However, here I understand that I am also doing something wrong, as I am not using the information provided to me from the observed data.

Looking at some examples, I understand that to find the probability I want, it is not as simple as what I am proposing, since I need to define a prior distribution and a likelihood.

Guided by the same steps as some examples, I established that I could propose that $\theta \sim Beta(0.1,0.9)$ as a prior distribution, since $\mathbb{E}[\theta] = 0.1$ (for the low prevalence case). And, using that 27 out of 100 people in the sample are sick, I thought of proposing a binomial likelihood, using $n=100$ and $k=27$.

Making use of that, it is intuitive for me to conclude, however, I realize that by doing this procedure, at no point do I use the information that $\mathbb{P}[C_1] = 0.4$.

The idea I have is that the error would be to assume a binomial likelihood, taking into account that we have 3 different scenarios: high, medium and low prevalence.

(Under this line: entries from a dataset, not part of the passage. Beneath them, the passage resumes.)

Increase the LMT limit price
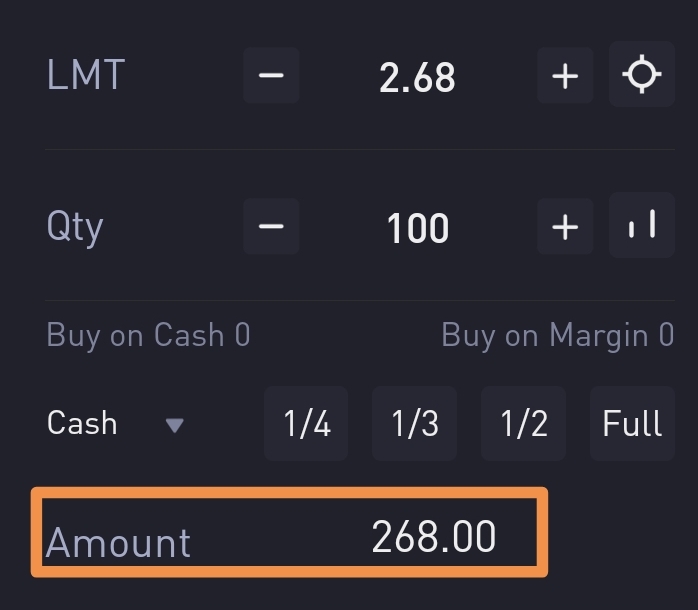The height and width of the screenshot is (610, 698). 565,76
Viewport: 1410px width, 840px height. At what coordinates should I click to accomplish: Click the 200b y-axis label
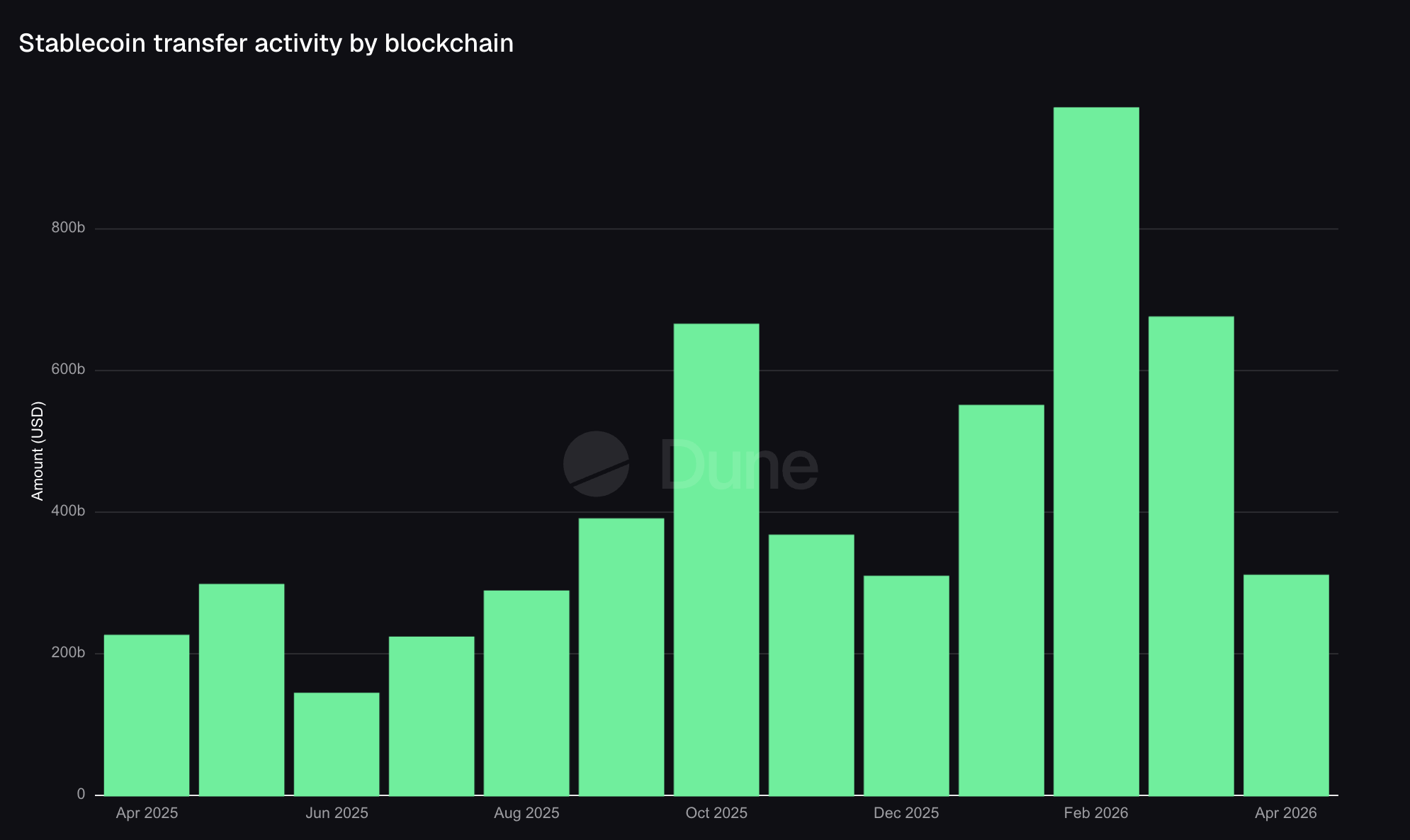point(68,653)
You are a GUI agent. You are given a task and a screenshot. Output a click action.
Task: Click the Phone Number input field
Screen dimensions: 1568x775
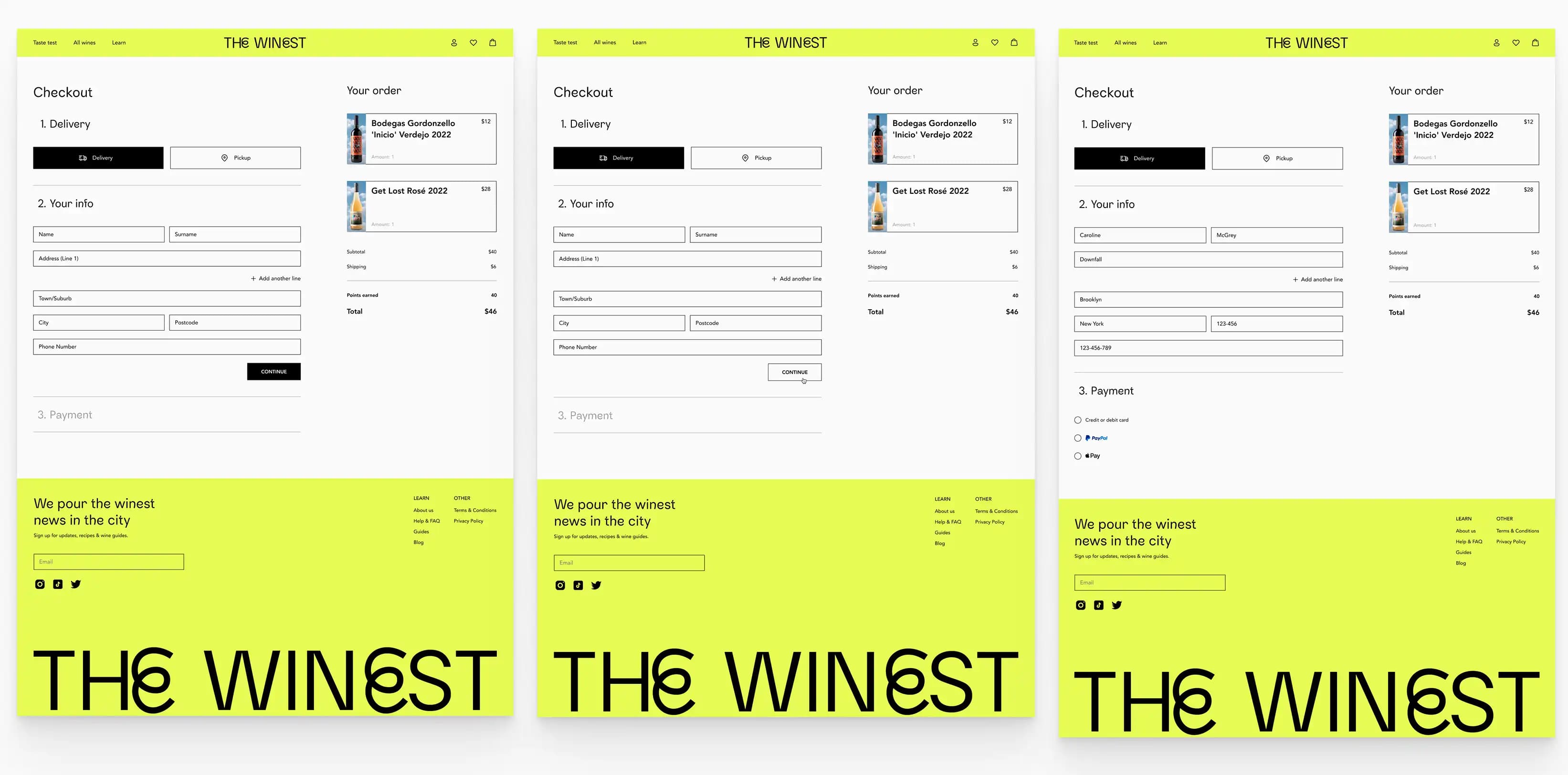click(x=166, y=347)
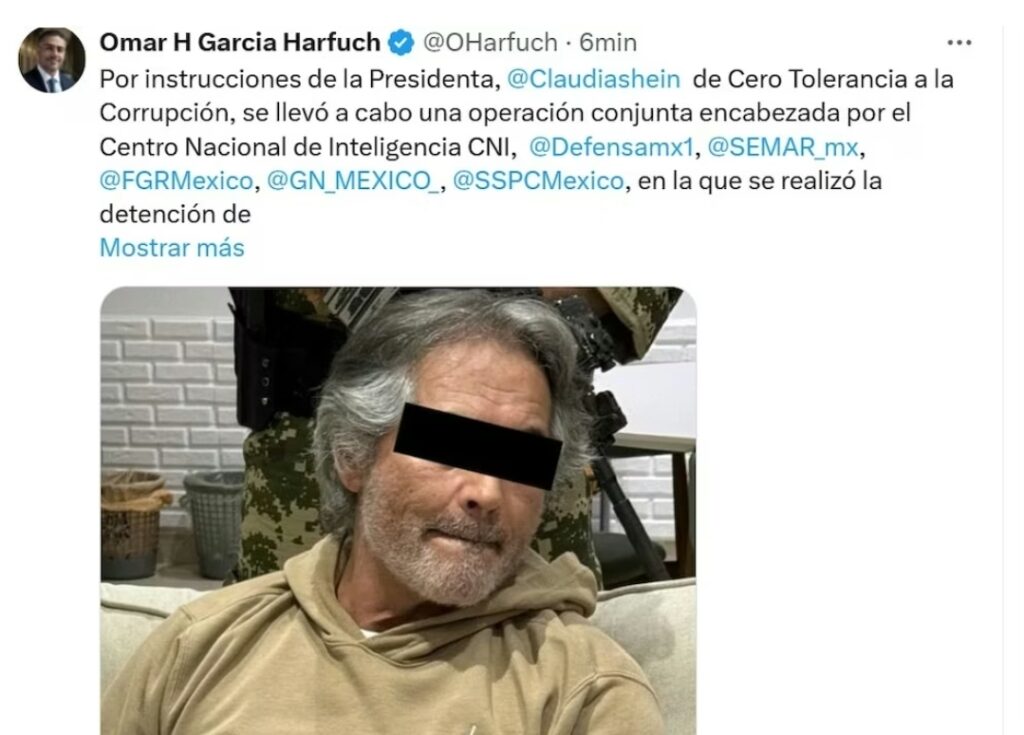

So intuitively I think in that case I should use a multinomial distribution for the likelihood, but I think that complicates things too much to be able to find a posterior distribution.

I am really confused with this exercise, to the point of doubting whether I am interpreting correctly that what the exercise asks for is to find $\mathbb{P}[C_1 \vert D]$. I would appreciate any help to be able to state the exercise correctly.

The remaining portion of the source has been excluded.